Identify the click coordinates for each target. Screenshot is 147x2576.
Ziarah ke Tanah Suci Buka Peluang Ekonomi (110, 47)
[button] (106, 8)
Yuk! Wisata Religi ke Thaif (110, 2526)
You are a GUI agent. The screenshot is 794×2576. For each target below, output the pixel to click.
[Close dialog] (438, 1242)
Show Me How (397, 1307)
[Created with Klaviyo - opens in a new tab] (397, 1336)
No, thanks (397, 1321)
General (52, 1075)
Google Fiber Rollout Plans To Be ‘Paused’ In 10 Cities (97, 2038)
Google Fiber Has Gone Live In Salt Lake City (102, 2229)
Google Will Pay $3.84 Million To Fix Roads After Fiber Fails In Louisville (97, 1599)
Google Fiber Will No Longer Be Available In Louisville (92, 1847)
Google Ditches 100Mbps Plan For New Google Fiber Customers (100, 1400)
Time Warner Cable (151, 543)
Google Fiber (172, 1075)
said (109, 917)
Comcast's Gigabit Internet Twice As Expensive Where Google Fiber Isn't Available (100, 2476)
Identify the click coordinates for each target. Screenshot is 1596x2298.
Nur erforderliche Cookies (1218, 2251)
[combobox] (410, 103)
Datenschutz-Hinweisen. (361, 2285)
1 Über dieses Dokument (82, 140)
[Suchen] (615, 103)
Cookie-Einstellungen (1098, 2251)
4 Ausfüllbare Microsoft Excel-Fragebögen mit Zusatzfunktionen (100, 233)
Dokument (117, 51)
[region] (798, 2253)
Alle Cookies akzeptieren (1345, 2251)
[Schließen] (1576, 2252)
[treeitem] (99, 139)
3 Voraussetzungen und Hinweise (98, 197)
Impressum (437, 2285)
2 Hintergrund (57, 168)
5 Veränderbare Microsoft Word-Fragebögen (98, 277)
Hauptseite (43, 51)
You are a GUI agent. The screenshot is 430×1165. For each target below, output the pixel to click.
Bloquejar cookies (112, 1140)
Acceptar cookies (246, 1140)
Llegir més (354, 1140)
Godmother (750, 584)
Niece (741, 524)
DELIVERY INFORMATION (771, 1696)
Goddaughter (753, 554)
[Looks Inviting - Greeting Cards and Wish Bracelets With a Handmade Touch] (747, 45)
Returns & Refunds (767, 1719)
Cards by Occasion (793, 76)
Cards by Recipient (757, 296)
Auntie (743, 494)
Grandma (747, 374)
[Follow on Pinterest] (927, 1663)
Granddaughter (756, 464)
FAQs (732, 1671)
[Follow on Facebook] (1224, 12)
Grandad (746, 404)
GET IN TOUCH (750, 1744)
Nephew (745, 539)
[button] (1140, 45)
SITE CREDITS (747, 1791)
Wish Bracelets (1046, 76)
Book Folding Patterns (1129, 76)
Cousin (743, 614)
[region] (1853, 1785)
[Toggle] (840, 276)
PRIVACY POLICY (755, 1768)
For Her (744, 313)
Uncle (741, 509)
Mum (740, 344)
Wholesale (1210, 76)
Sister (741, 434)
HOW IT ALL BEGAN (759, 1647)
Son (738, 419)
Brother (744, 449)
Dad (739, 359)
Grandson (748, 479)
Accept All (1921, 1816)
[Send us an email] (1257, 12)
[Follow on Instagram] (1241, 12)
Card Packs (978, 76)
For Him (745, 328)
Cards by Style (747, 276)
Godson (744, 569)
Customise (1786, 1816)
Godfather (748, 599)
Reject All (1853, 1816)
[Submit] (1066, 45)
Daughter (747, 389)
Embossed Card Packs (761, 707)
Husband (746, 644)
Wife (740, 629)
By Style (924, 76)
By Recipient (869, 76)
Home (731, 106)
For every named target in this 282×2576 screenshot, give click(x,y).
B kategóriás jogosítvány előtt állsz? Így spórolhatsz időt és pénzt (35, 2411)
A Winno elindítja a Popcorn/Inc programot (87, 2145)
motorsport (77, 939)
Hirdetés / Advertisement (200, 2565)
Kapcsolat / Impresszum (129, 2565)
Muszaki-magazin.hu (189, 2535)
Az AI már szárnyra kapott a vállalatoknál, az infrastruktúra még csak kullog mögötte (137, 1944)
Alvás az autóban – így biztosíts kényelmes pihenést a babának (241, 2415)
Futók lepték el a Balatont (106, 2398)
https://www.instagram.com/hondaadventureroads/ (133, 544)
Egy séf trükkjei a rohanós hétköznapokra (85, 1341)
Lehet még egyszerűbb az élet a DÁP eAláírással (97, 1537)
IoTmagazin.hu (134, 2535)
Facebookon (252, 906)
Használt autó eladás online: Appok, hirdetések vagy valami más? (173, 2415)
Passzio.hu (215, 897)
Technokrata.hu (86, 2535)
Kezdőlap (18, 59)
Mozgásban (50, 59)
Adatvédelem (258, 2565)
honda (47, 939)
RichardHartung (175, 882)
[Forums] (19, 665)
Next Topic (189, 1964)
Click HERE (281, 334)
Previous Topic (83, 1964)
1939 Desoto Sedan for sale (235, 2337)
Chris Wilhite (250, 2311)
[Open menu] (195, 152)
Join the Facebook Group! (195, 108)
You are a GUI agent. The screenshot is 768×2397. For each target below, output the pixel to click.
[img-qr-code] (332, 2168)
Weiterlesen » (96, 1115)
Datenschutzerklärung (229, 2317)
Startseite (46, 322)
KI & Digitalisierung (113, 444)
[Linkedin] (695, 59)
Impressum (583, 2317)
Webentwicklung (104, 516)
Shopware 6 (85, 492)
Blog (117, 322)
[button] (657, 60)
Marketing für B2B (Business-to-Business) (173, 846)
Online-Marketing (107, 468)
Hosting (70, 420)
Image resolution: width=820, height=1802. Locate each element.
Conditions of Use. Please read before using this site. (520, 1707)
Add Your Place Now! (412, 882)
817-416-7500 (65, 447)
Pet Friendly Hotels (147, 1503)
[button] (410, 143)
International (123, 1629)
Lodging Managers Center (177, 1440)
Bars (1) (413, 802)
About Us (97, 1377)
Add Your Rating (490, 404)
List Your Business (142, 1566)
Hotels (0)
━━━━
Above this task is a listing. Restate, word for word and with nothing added, the lines from the one with "Google Fiber Has" through the one with "Niece (741, 524)".

* Solution to the problem
Google Fiber Has Gone Live In Salt Lake City (102, 2229)
Google Will Pay $3.84 Million To Fix Roads After Fiber Fails In Louisville (97, 1599)
Google Fiber Will No Longer Be Available In Louisville (92, 1847)
Google Ditches 100Mbps Plan For New Google Fiber Customers (100, 1400)
Time Warner Cable (151, 543)
Google Fiber (172, 1075)
said (109, 917)
Comcast's Gigabit Internet Twice As Expensive Where Google Fiber Isn't Available (100, 2476)
Identify the click coordinates for each target. Screenshot is 1596x2298.
Nur erforderliche Cookies (1218, 2251)
[combobox] (410, 103)
Datenschutz-Hinweisen. (361, 2285)
1 Über dieses Dokument (82, 140)
[Suchen] (615, 103)
Cookie-Einstellungen (1098, 2251)
4 Ausfüllbare Microsoft Excel-Fragebögen mit Zusatzfunktionen (100, 233)
Dokument (117, 51)
[region] (798, 2253)
Alle Cookies akzeptieren (1345, 2251)
[Schließen] (1576, 2252)
[treeitem] (99, 139)
3 Voraussetzungen und Hinweise (98, 197)
Impressum (437, 2285)
2 Hintergrund (57, 168)
5 Veränderbare Microsoft Word-Fragebögen (98, 277)
Hauptseite (43, 51)
You are a GUI agent. The screenshot is 430×1165. For each target below, output the pixel to click.
Bloquejar cookies (112, 1140)
Acceptar cookies (246, 1140)
Llegir més (354, 1140)
Godmother (750, 584)
Niece (741, 524)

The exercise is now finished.